À quelques heures de l’annonce du palmarès, personne n’était encore en mesure de prévoir dans quelle direction irait le jury, présidé par Spike Lee. Certains titres, parmi les 24 en lice pour la Palme d’or, figurent parmi les favoris de la critique, mais cela ne les assure en rien d’un laurier. Voyons voir…

Il y a plusieurs années, alors qu’il faisait partie du jury cannois, le cinéaste Patrice Leconte comparait l’exercice d’établir un palmarès dans un festival de cinéma à une réunion de copropriétaires. C’est-à-dire que tout le monde s’entendra plus facilement pour repeindre le hall d’entrée avec un ton plus neutre, beige, par exemple, plutôt que de choisir une couleur adorée des uns, mais détestée des autres. C’est la raison pour laquelle les propositions cinématographiques plus radicales obtiennent rarement la Palme d’or, sans toutefois être écartées du tableau d’honneur.

Contrairement à des cérémonies comme les Oscars, où plusieurs indices peuvent être pris en compte pour faire des pronostics, il est impossible de prédire le palmarès du Festival de Cannes. Impossible. Ne croyez surtout pas ceux qui prétendent le contraire. Les « prédictions » des spécialistes qui, sur les réseaux sociaux, ont eu vent de telle rumeur, de telle humeur d’un membre du jury, ou qui tiennent fièrement leurs infos de « source sûre », tout ça, c’est du bidon. Le seul moment où l’on peut commencer à se faire une idée de la teneur du palmarès a lieu quelques minutes avant la cérémonie, alors que des représentants des films primés se présentent sur le tapis rouge. Si un ou une cinéaste dont le film a été projeté il y a huit jours se pointe à la montée des marches, il y a de fortes chances que son film se soit fait une place quelque part au palmarès. À quel échelon ? Personne ne le sait encore.

Le jury délibère

Au moment où vous lirez ces lignes, le jury, en conclave dans un endroit tenu secret, est probablement toujours en grande discussion. Rappelons qu’autour du président Spike Lee se trouvent les actrices et réalisatrices Maggie Gyllenhaal et Mélanie Laurent, la chanteuse Mylène Farmer, les cinéastes Mati Diop, Jessica Hausner et Kleber Mendonça Filho, ainsi que les acteurs Tahar Rahim et Song Kang-ho.

Tous ont été très discrets pendant le festival et n’ont pas fait beaucoup d’apparitions publiques, contrairement à certaines années où l’on pouvait voir certains membres du jury sur le tapis rouge tous les soirs.

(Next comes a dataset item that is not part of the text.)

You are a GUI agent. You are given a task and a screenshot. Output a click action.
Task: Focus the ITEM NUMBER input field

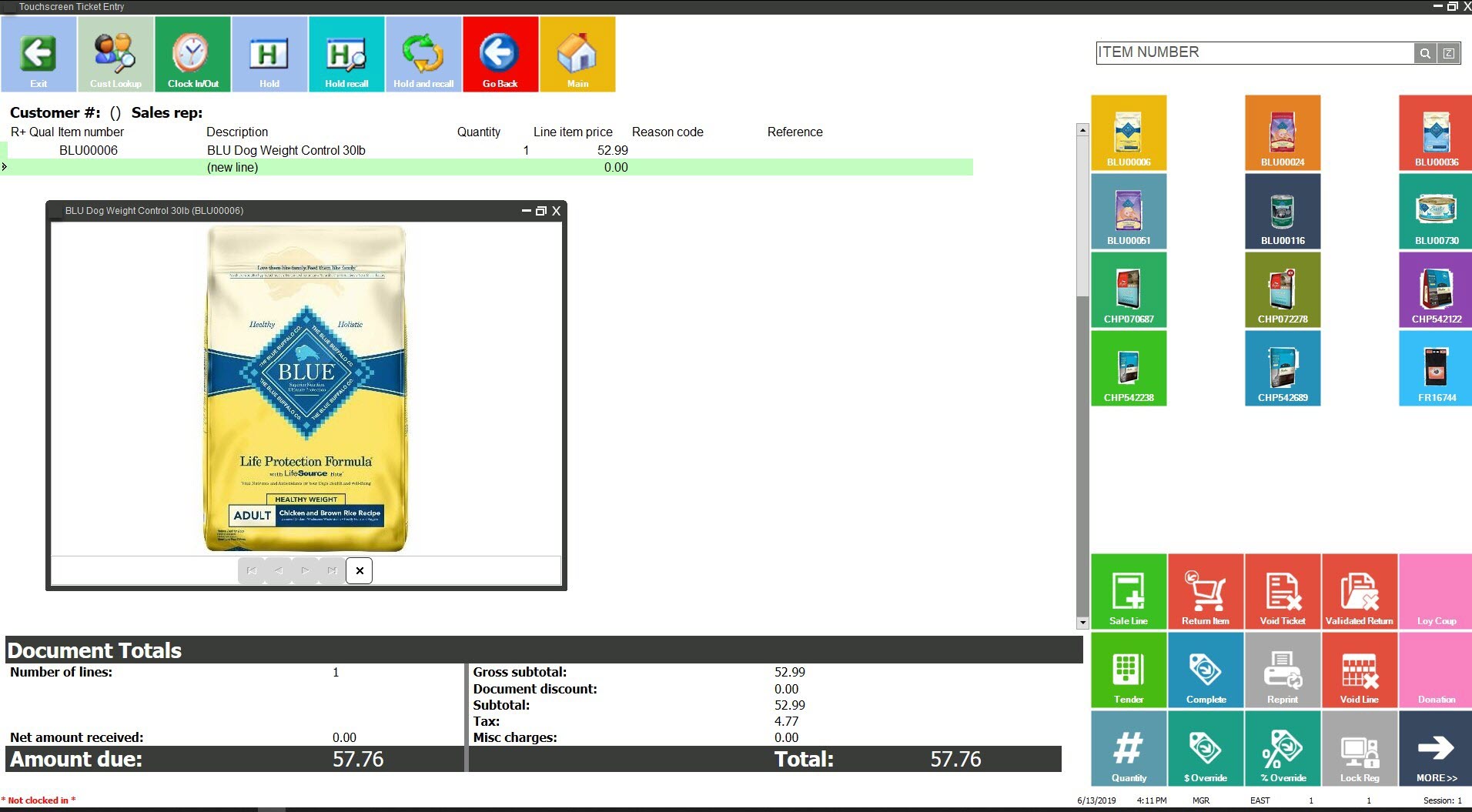tap(1253, 52)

Un journaliste du Variety a cependant écrit sur Twitter que Spike Lee aurait eu un coup de cœur pour Red Rocket, de Sean Baker, long métrage dans lequel un ancien acteur de films pornos essaie de reprendre sa vie en main en retournant dans son Texas natal. Si cela s’avère, il n’est pas dit que Red Rocket aura la Palme. Tout est affaire de négociation et de consensus. Si, par exemple, Mylène Farmer et Mélanie Laurent adorent Titane (on peut peut-être le présumer), les chances du film choc de Julia Ducournau seront peut-être neutralisées par un ou deux autres membres du jury qui ne peuvent pas le blairer. Allez savoir.

Aucun grand favori

À cela s’ajoute le fait que la sélection 2021 était généralement de belle tenue, sans qu’aucun film ne se démarque comme un lauréat évident. Si l’on se fie aux humeurs de la critique, le très beau film Drive my Car, de Ryûsuke Hamaguchi, pourrait bien valoir au Japon une autre Palme d’or, trois ans après celle attribuée à Une affaire de famille, de Hirokazu Kore-eda.

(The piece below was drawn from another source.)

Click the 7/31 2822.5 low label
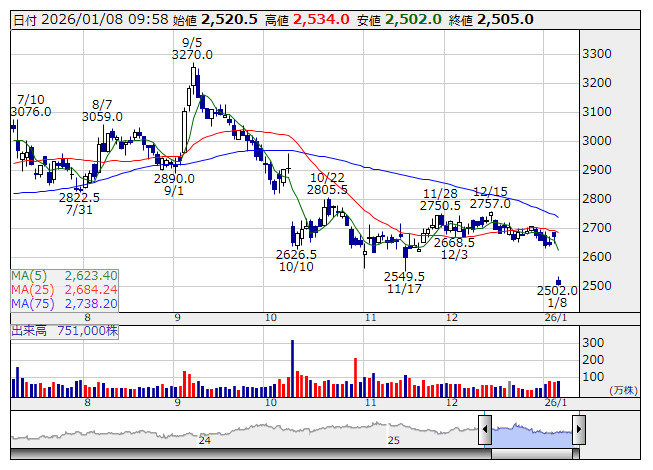 (79, 204)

Dans ce drame admirablement mis en scène, où le thème de la disparition trouve un magnifique écho dans le théâtre d’Anton Tchekhov, Hamaguch livre un cinéma aussi subtil que poignant, gratifié aussi d’une facture visuelle splendide.

Cela dit, d’autres productions pourraient sérieusement prétendre au laurier suprême. Parmi elles, le jury considérera sans doute Memoria, d’Apichatpong Weerasethakul (pour peu que le film fasse l’unanimité au sein du jury), et Les Olympiades, film sublime de Jacques Audiard à propos d’une génération qui se cherche.

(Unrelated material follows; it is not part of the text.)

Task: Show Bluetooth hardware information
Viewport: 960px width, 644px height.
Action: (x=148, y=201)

Dans la frange supérieure de cette compétition figurent aussi Annette, de Leos Carax (la possibilité d’un prix d’interprétation pour Adam Driver est bien réelle), Julie en 12 chapitres, du Norvégien Joachim Trier (le film est loin d’avoir fait l’unanimité, mais plusieurs critiques militent en sa faveur), Compartment no. 6, du Finlandais Juho Kuosmanen, tout autant que The French Dispatch (le film de Wes Anderson a ses admirateurs) et Un héros, d’Asghar Farhadi. Certains voient même au palmarès Benedetta, de Paul Verhoeven, ainsi que Nitram, film australien de Justin Kurzel, qui, au dernier jour de la compétition, a particulièrement frappé la presse anglo-saxonne.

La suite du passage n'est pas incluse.